[BLOG] Removing the Legend: You Can Do It, Too

Remove the legend to become one

Removing the Legend: You Can Do It, Too

With all the talk about knowledge capture, note taking, and Roam, I thought I might just share some work I did today and demonstrate what it looks like in the context of how I'm using the tool and the swerves that you can catch when you start tinkering,

When I started, my notes were deliberately focused on the applicability to data science, graphing, that sort of thing. After all, that is what the article is about and what its original intention was to communicate.

Anytime I'm taking notes on a specific thing, I make sure that it has its own page in Roam and that the first thing I start with is a number of tags. In practice, that line generally doesn't have the word "tags" on it, it's just a bare line full of tags with concepts and ideas that I believe will be related to the content of the article and later, when I'm working on something else, any of those ideas or concepts will bring me right back to this page. I also make absolutely sure that I get the source for whatever I'm talking about, almost always a URL. Making sure that's front and center means that I'm not going to lose it anytime soon and if I open it in a sidebar, it's easy to just drag the URL over as a reference.

I take notes a little differently than a lot of people. I am not as obsessive about taking the content and rephrasing it right at the point of consumption. I like to go through and grab those representative quotes, the things that make me have ideas, put them in with the traditional >at the beginning of the line to designate that they are quotes from another source, and then double bracket anything in the body that strikes me as another one of those link concepts. If it makes me think about something that is not literally mentioned in the body, I am happy to add that as a tag at the end of the quote. Sometimes those in tags are more inspirational than content-derived.

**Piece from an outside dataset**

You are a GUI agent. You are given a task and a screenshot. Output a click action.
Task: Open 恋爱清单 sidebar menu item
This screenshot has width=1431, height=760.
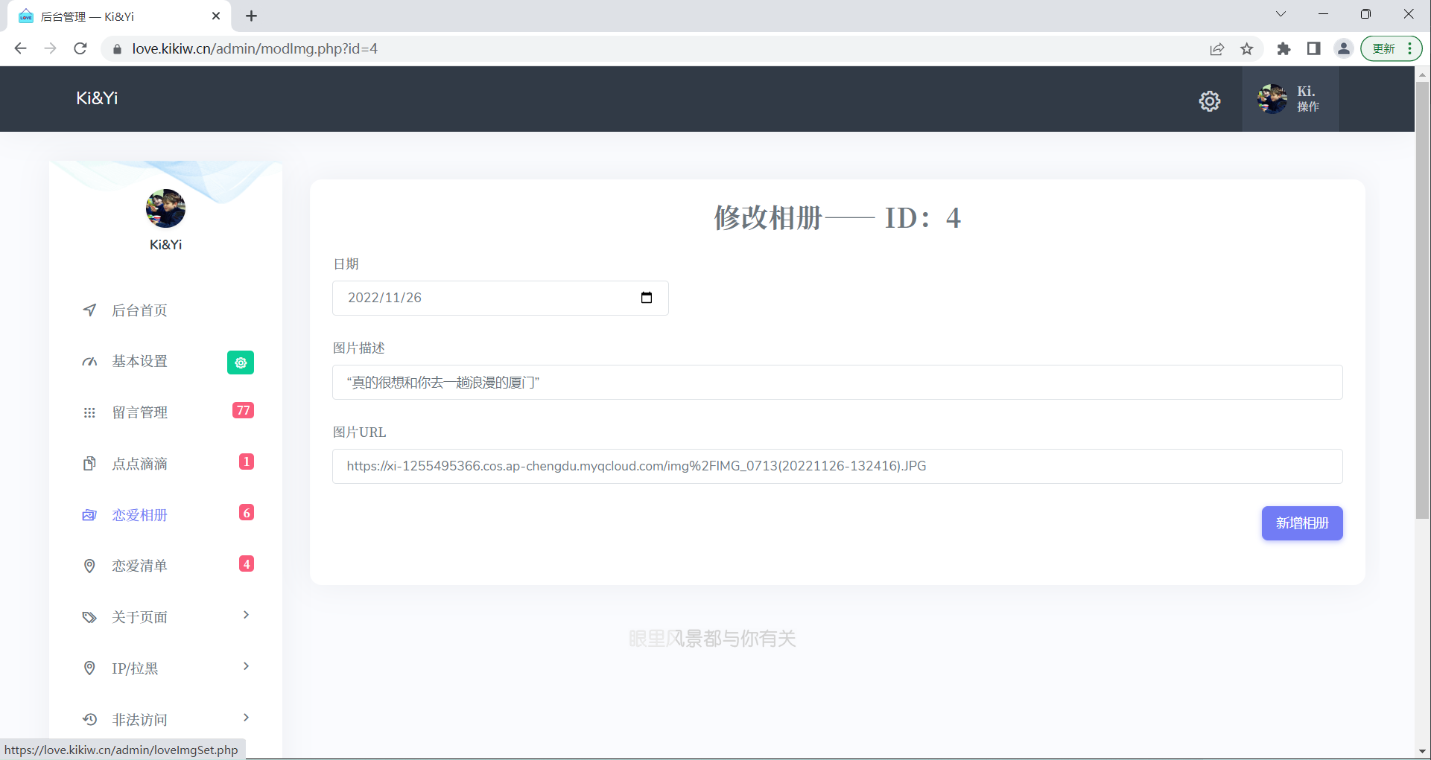139,566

Some of the links you see will not actually be links you can follow; those are my Roam aliases, constructs which are made exactly like markdown links but which actually target a Roam page. I use those fairly often to alias plurals to singulars, or one form of a word to another. It's a little bit of a pain to do it manually but I've always maintained that explicit is better than implicit.

Down below the direct quotes, my notes start. Some of them, most of them in this particular case, come from literally going back through the quotes and beginning to restate them and connect them to things that already exist in my mind and other things already in my RoamSpace. Sometimes this spins off entirely new pages, like when I find a book which is mentioned in the course of someone else's discussions. Sometimes I'm just accumulating ideas and concepts to back reference later.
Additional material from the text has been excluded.